MasterCard Inc. said its upcoming text-message transfer service will give it an early lead in the emerging mobile payment market.
The Purchase, N.Y., company said Wednesday that its Mobile MasterCard MoneySend service will go live as soon as this month, initially using prepaid cards issued by Bancorp Bank, a unit of the $1.8 billion-asset Bancorp Inc. in Wilmington, Del.
"I think this is something that is really going to take off," said Art Kranzley, MasterCard's chief emerging technology officer.
When MasterCard announced plans in June of last year to enter the mobile P-to-P market, Kranzley said some bankers were already requesting such a service. This week he said there is "quite a bit" of interest from bankers that want to offer the service.
More issuers will begin offering the service this year and next, he said.
The announcement underscores the emphasis MasterCard is putting on mobile payments. It said in March that it would offer contactless stickers that consumers can attach to their wireless handsets, in conjunction with Blaze Mobile Inc.
The mobile service lets people transfer money between accounts. If the sender and receiver both bank at companies enrolled in Mobile MasterCard MoneySend, the funds can move directly between the users' MasterCard credit or debit accounts, he said.
The system also enables a user to initiate a payment to any mobile phone number with text messaging, a mobile browser, a mobile applet or an Internet-connected computer, because MasterCard is working with Obopay Inc. of Redwood City, Calif., Kranzley said. "Obopay has the connectivity with the mobile network operators throughout the U.S."
Obopay offers its service directly to consumers, using Bancorp Bank as the issuer of a card that ties the mobile service to real-world point of sale transactions. Citigroup Inc. also has been integrating Obopay technology into its retail services.
MasterCard's service is a departure from the credit and debit processing for which it is known, Kranzley said. "It is a money transfer service. It is different from what we usually do."
As such, MasterCard will let banks opt in to offering it — another departure from the company's customary procedures.
Richard K. Crone, the founder of Crone Consulting LLC in San Carlos, Calif., said the mobile payment market is moving very quickly.
"MasterCard is now in the lead position to start enrolling customers for mobile features," he said. "The bottom line is it's moving really fast. If you're a bank, you can't wait. You've got to start defining your mobile commerce strategy now."
However, Kranzley said his company is moving carefully. For instance, MasterCard and Bancorp Bank are adding the final terms and conditions to the bank's Web site, and they plan to test the service for at least a few weeks with bank employees. "Then it will open up" for broader enrollment.

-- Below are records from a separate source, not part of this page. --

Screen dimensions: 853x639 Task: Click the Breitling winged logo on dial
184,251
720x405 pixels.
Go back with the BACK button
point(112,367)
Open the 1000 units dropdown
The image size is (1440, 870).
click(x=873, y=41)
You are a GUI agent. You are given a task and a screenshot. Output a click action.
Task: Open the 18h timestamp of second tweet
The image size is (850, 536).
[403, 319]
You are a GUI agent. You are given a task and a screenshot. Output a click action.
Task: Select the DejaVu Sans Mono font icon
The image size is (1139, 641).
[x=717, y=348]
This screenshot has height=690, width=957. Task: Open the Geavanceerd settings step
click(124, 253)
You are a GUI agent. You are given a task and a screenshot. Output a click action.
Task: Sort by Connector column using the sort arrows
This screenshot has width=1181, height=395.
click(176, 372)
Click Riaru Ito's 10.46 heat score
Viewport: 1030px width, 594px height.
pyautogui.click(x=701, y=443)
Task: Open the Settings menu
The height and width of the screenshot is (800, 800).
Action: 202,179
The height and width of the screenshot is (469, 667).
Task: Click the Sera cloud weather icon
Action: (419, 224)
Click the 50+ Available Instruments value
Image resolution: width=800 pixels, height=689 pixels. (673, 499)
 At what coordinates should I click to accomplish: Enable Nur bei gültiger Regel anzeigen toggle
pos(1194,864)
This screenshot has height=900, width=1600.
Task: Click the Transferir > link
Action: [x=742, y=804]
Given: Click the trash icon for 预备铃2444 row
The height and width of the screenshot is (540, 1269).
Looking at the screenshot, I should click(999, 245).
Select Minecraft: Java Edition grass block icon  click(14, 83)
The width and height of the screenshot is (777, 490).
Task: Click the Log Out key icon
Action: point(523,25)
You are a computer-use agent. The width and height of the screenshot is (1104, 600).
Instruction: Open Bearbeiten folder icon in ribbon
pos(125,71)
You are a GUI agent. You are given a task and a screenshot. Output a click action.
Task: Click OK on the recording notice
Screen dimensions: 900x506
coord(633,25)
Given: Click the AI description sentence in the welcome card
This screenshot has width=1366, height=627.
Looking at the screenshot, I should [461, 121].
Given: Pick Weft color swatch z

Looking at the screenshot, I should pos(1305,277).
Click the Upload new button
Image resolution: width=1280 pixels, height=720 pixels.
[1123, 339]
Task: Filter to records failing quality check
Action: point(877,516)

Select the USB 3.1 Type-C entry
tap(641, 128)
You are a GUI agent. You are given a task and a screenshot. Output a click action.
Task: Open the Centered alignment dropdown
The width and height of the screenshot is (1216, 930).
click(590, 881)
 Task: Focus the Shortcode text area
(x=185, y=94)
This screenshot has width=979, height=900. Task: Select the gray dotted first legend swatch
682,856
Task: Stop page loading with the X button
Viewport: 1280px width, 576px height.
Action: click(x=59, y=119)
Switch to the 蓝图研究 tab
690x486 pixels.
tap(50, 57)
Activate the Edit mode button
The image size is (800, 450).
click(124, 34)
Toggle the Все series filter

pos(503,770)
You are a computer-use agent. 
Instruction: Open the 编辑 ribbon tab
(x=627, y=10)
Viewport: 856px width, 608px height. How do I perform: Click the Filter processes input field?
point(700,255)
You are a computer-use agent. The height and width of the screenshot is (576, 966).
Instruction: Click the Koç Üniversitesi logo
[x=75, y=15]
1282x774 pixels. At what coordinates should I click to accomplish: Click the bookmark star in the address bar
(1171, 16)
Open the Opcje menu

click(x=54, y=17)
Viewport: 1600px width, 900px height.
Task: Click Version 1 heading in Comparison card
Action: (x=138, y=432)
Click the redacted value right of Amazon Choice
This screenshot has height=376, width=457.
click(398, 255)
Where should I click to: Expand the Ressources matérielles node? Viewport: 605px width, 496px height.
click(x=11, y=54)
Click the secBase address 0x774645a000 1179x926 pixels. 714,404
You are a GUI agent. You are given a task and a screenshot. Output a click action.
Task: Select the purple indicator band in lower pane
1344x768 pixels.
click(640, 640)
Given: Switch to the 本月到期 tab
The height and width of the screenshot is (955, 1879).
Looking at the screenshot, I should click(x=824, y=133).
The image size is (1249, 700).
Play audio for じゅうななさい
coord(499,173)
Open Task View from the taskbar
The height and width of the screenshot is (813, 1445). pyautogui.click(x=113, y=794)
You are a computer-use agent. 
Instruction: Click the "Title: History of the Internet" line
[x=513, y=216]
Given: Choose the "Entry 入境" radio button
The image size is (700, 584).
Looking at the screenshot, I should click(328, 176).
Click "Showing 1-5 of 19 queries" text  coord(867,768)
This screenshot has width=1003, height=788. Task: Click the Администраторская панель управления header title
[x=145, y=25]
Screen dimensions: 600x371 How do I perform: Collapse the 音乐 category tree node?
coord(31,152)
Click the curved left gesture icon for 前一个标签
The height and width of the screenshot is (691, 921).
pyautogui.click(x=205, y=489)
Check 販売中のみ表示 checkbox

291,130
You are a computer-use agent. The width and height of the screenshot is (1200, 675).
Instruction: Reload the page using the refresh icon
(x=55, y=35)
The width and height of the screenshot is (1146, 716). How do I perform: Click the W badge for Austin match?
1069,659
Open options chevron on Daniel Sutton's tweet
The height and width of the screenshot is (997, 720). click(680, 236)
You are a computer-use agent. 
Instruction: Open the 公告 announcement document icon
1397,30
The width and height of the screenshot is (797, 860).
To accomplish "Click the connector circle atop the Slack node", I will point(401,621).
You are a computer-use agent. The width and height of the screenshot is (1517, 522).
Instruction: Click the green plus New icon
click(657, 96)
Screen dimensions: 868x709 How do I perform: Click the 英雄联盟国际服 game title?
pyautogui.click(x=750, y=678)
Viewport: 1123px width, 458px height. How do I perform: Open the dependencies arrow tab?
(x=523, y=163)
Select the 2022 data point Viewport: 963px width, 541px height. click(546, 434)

And even though MasterCard expects the service to be available by the end of the month, "we're not committing to that date," he said.
Terrence Crowley, a senior vice president at Bancorp Bank, expressed enthusiasm for the transfer service and said MasterCard's prudence is appropriate as it introduces this emerging technology to a broader market.
"If it's going to be an established name making an innovation that we think is going to be a game changer, then we want to be sure we've got all our bases covered," Crowley said. "We have a long history of working with innovators. We're all about locating and accelerating good ideas."
Bancorp Bank, primarily a business bank working with companies and their principals in the Philadelphia-Wilmington area, offers a variety of private-label and prepaid cards nationally. It began issuing Obopay prepaid cards in September, and it says it has more than 300 national partners for these products.
Crowley said the bank was an early sponsor of PayPal before it became the dominant payment system for eBay Inc.'s auctions.
"I've been in this business a long time, and I've seen a lot of ideas. Some go big, some go little, and some go sideways," he said. "We saw PayPal in its early stages. This could be bigger than PayPal."
Though this is MasterCard's first commercial mobile P-to-P offering in the United States, the company says such transfers are available in 17 countries, including Singapore, Malaysia, Indonesia, Thailand, India and the Philippines.